Puzzle 204.  An old empirical observation

Some of you already know that I have a file/archive of 'puzzles for the future', that contains all the puzzles suggested by the puzzlers as well as my own puzzles collected/constructed over all these years that I have been keeping this site about prime puzzles.

A very old empirical personal observation in this file simply says:

If p is a prime number, then p divides A(0)p-1B, where A is the first digit in p and B are the other digits in the same p? (I have verified this up to the prime 2593)

As a matter of fact now I have forgotten where this observation came from and if someday I solved it or not. It doesn't matter. Maybe it's better this oblivion of mine...


1. Can you explain this empirical observation?
2. Is this observation part or consequence of a more general (and less bizarre) divisibility property?

(I'm sorry if this puzzle becomes extremely easy. You can say that I'm facing the Christmas days a kind of tired... and by the way Merry Christmas to all of you, my dear friends!)

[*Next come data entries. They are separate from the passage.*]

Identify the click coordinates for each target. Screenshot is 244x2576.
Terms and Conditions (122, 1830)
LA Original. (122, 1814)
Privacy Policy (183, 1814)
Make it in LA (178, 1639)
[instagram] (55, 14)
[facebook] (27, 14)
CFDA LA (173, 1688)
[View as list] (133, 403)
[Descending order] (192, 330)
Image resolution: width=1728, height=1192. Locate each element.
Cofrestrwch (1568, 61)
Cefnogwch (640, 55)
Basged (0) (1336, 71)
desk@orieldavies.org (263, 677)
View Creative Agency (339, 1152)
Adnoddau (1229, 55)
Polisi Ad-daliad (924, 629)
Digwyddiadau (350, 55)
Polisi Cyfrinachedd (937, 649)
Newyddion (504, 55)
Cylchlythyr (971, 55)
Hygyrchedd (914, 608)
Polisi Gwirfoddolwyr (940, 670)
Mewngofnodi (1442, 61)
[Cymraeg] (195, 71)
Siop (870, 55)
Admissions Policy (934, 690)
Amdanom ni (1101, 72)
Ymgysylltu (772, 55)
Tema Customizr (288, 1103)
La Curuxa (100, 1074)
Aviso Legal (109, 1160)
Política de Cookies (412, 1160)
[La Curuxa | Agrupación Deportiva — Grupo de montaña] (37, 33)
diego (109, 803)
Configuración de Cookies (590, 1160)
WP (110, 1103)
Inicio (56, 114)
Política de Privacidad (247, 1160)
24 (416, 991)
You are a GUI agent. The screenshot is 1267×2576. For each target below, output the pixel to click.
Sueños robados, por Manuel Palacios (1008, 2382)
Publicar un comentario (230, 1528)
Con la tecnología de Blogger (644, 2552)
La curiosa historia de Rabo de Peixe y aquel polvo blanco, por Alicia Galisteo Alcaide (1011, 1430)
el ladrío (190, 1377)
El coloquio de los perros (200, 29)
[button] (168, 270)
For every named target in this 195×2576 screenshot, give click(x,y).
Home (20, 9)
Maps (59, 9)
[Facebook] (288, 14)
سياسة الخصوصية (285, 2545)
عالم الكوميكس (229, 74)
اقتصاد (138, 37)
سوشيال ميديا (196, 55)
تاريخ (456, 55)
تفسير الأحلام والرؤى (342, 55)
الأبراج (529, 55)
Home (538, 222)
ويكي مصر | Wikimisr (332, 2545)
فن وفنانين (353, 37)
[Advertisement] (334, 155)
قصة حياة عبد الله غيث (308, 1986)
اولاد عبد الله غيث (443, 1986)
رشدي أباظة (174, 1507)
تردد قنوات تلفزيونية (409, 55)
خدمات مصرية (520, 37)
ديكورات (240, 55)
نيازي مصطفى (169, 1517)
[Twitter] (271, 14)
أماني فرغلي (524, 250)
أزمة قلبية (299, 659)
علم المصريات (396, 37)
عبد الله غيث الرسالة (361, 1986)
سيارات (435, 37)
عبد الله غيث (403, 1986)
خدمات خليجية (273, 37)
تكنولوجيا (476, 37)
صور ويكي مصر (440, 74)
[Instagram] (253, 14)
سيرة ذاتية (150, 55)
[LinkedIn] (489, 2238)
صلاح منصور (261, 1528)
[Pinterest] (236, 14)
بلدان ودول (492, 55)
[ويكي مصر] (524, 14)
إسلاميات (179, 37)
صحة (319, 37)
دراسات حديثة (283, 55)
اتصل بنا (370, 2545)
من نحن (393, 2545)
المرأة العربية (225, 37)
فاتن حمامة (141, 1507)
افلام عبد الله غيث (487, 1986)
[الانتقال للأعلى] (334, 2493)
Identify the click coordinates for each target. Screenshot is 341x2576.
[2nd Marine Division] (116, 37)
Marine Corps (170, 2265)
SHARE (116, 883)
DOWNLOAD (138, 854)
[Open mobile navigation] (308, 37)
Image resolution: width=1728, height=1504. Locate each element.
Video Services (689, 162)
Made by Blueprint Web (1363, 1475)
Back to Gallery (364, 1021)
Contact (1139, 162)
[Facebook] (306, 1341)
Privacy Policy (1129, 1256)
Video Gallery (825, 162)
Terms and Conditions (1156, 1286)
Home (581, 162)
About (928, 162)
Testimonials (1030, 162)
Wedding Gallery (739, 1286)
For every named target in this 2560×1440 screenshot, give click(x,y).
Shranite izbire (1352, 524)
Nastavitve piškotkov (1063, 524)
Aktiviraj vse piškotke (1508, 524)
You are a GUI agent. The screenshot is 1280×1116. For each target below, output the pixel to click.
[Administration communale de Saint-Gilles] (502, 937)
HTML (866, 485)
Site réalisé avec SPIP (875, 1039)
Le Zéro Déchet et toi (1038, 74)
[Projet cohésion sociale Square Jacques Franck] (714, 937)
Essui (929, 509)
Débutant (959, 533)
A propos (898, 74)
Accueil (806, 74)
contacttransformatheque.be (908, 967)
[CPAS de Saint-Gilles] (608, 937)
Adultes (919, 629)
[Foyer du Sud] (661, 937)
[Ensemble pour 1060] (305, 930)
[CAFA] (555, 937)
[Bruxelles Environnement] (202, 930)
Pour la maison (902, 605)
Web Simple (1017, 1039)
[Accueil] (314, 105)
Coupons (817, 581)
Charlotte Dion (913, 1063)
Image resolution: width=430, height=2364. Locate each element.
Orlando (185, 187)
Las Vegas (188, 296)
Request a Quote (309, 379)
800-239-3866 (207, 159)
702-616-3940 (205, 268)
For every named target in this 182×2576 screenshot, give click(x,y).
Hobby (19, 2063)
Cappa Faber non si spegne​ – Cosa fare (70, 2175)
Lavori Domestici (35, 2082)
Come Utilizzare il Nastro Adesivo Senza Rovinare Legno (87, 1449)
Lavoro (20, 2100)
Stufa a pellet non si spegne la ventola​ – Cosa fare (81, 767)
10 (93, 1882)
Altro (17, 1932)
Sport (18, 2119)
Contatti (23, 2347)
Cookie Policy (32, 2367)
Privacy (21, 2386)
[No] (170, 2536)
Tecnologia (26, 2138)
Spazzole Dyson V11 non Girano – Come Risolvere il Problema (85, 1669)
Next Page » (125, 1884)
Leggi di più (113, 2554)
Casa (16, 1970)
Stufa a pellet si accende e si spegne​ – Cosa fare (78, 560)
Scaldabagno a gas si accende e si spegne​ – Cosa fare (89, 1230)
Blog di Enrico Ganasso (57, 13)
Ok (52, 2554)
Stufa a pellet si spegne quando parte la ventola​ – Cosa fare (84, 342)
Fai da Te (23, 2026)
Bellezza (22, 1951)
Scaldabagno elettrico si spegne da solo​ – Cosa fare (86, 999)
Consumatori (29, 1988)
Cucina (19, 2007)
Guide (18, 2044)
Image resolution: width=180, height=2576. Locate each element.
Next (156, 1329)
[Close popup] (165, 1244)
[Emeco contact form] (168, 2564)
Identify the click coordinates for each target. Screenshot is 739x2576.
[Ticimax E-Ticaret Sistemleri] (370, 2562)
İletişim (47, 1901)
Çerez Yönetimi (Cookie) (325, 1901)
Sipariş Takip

As a matter of fact this puzzle was an easy puzzle for some of you: Jon Wharf, Daniel Gronau, Jens Kruse Andersen Alireza Bakhtiari, Joseph L. Pe, Johann Wiesenbauer and Ken Wilke. All of them wrote - more or less - the same, like this:

Your empirical observation follows immediately from Fermat's Little Theorem. Suppose that p is a prime which contains k digits where k >= 1. Then p = 10^(k-1)*A + B.

Then A(0)(p-1)B, ( read as A followed by p-1 zeros followed by B), = A*(10^{(p - 1)+(k - 1)) + B = A*{10^(k-1)}*{10^(p-1)-1} + A*(10^(k-1)) + B = A*{10^(k-1))*{10^(p-1)-1)} + p which is divisible by p since Fermat's Little Theorem guarantees that p divides the quantity -1 + 10^(p - 1) since gcd(10,p) = 1. Q. E. D.